What to do →
Word for word, set down every line of the entries below from the line with "Task: Open the 主要銘柄 symbol group dropdown" to the line with "The height and width of the screenshot is (409, 630).", including both, and no other line.

Records drawn from a dataset

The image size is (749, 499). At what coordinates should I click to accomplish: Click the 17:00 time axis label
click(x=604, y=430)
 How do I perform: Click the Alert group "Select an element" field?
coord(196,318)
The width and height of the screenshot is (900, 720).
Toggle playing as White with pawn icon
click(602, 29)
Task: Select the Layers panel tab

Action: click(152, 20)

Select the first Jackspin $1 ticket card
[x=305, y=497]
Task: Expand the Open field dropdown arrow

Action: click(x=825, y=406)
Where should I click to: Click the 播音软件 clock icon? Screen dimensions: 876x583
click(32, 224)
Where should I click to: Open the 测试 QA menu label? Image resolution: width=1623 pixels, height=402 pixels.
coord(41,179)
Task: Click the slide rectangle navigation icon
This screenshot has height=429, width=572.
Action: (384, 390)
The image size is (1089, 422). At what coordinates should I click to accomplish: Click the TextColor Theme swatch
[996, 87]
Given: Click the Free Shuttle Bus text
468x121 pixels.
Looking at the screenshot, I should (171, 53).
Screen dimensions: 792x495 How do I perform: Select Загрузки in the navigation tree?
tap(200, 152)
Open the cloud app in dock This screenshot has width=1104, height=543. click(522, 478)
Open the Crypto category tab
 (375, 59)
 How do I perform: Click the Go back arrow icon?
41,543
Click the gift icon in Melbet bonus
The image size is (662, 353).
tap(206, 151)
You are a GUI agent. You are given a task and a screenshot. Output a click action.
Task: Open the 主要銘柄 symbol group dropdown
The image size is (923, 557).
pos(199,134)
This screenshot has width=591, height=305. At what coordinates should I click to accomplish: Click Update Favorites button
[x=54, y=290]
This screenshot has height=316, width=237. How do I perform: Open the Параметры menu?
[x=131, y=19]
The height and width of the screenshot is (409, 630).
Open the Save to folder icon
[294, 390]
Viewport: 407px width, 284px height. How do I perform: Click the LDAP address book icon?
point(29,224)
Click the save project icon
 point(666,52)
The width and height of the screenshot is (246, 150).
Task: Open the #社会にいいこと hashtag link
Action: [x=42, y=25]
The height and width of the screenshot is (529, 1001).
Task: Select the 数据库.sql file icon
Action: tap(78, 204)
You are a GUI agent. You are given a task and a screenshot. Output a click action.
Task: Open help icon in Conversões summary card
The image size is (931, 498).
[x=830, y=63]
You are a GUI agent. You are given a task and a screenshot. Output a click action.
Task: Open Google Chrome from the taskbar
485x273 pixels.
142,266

Response area →
Task: Open the 主要銘柄 symbol group dropdown
The image size is (923, 557).
pos(199,134)
This screenshot has width=591, height=305. At what coordinates should I click to accomplish: Click Update Favorites button
[x=54, y=290]
This screenshot has height=316, width=237. How do I perform: Open the Параметры menu?
[x=131, y=19]
The height and width of the screenshot is (409, 630).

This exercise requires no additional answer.